**Consignes**
A - D'après le texte sur Alfred Grosser, grâce à quoi est-il un personnage connu en Allemagne ? Donnez tous les éléments cités.
B - Dans le texte, où des centaines d'Allemands de l'Est s'étaient-ils réfugiés en 1989 ?

**Texte**
####
Chassé d’Allemagne parce que juif, A. Grosser aurait pu parfaitement se détourner de ce pays après la défaite de 1945. Ce fut tout le contraire. Il devint l’un des grands artisans de la réconciliation franco-allemande. Il comprit que l’Europe et la France ne devaient surtout pas stigmatiser l’Allemagne, mais l’encourager à redevenir un grand pays démocratique. C’est la raison pour laquelle il s’engagea rapidement dans le soutien à la dénazification par la pédagogie et le dialogue. Juste après la guerre, A. Grosser acceptait ainsi d’échanger avec de jeunes allemands qui avaient servi dans la Waffen-SS, lui dont l’oncle et la tante berlinois qu’il avait tant adorés furent gazés à Auschwitz. Le respect dont A. Grosser jouit dans l’Allemagne d’après-guerre est dès lors immense. Grâce à ses livres, à ses prix, mais surtout à ses apparitions régulières à la télévision, il y est un personnage connu. Je me souviens l’avoir accompagné au début des années 2000 à la résidence de l’ambassadeur d’Allemagne à Prague pour un déjeuner organisé en son honneur. Il faisait beau dans la capitale tchèque et de nombreux touristes allemands vaquaient devant ce beau Palais Lobkowicz où s’étaient réfugiés en 1989 des centaines d’Allemands de l’Est voulant partir vers la République fédérale. En arrivant devant les grilles de l’ambassade, nous fûmes littéralement pris d’assaut par la foule des touristes allemands qui voulait saluer et dire un mot à « Herr Professor Grosser ». Il fallut quasiment l’exfiltrer pour ne pas arriver en retard au déjeuner.
####
**Données**
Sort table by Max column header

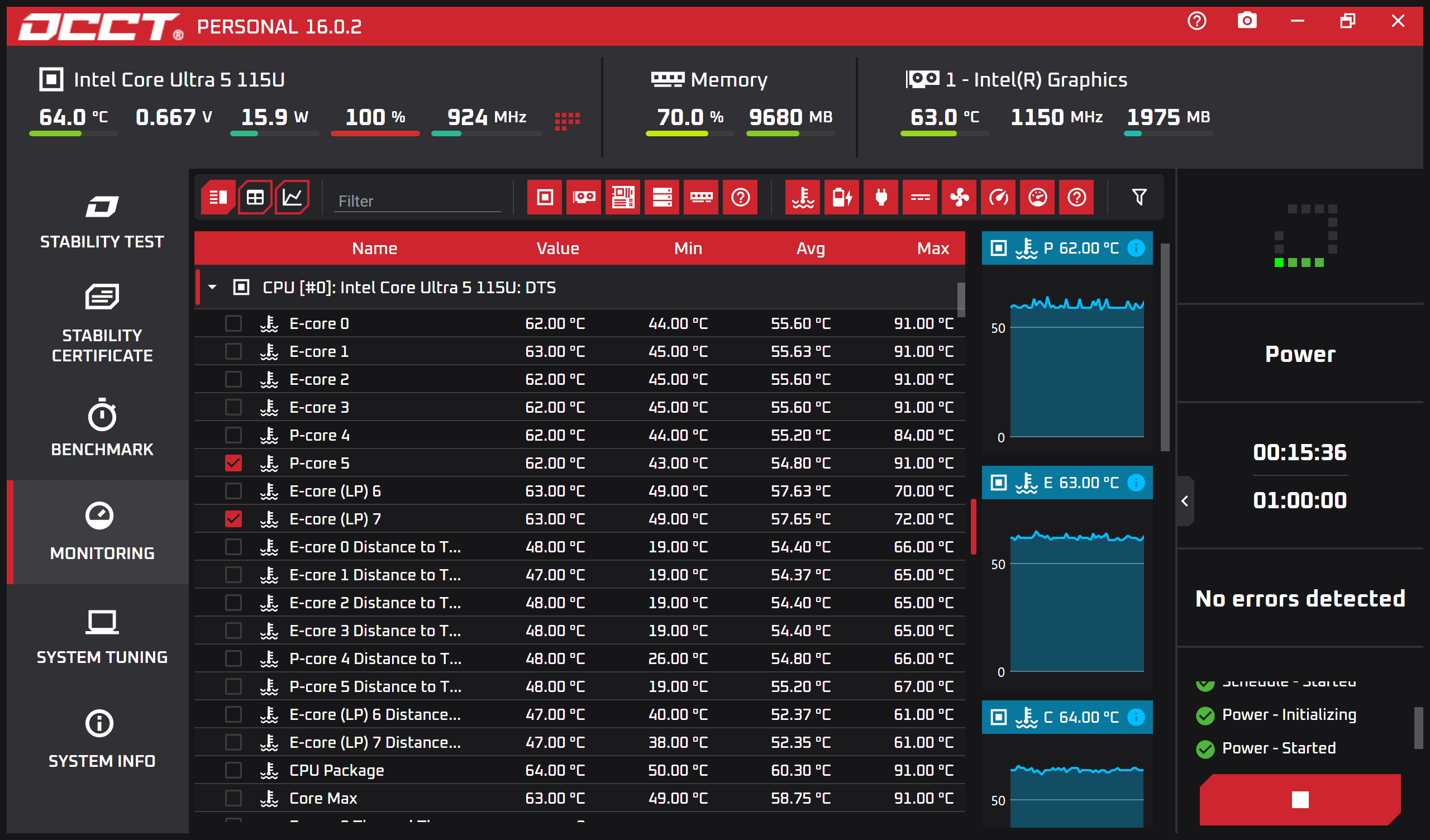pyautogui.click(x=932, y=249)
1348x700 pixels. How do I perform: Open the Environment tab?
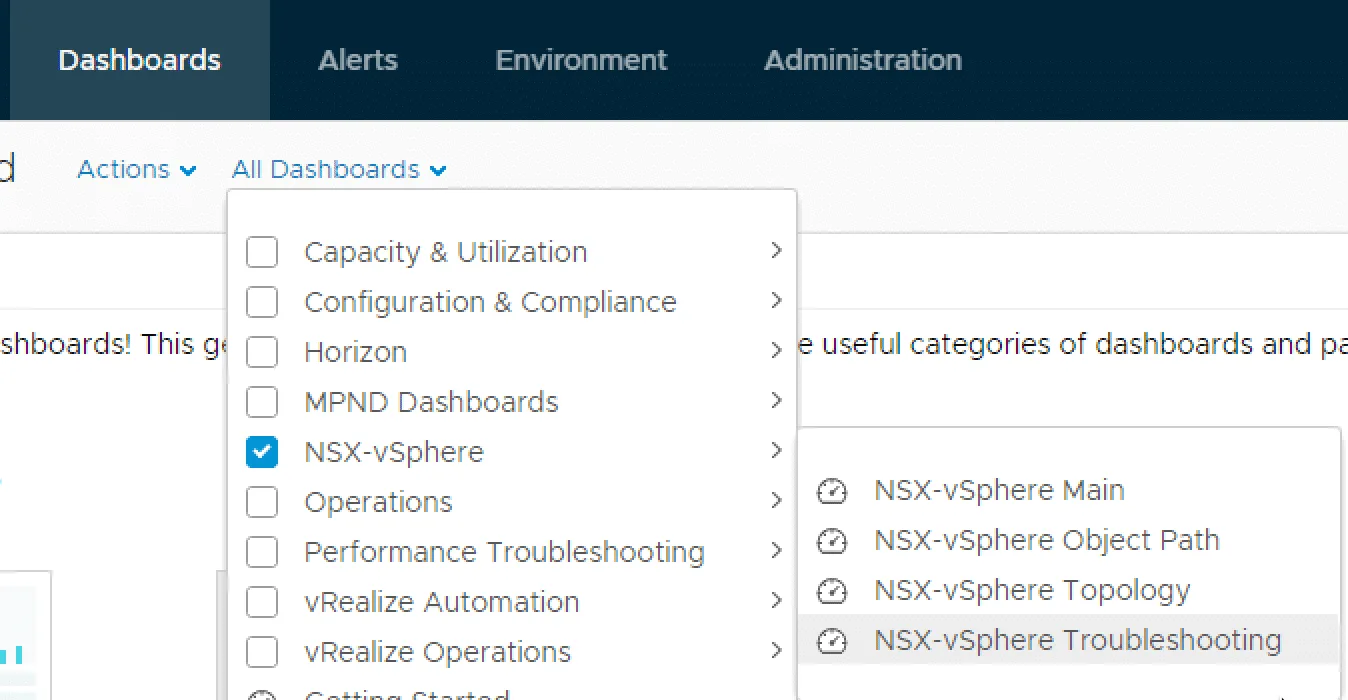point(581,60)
####
**Réponses**
A -
- Ses livres
- Ses prix
- Ses apparitions régulières à la télévision

B - Au Palais Lobkowicz, à Prague.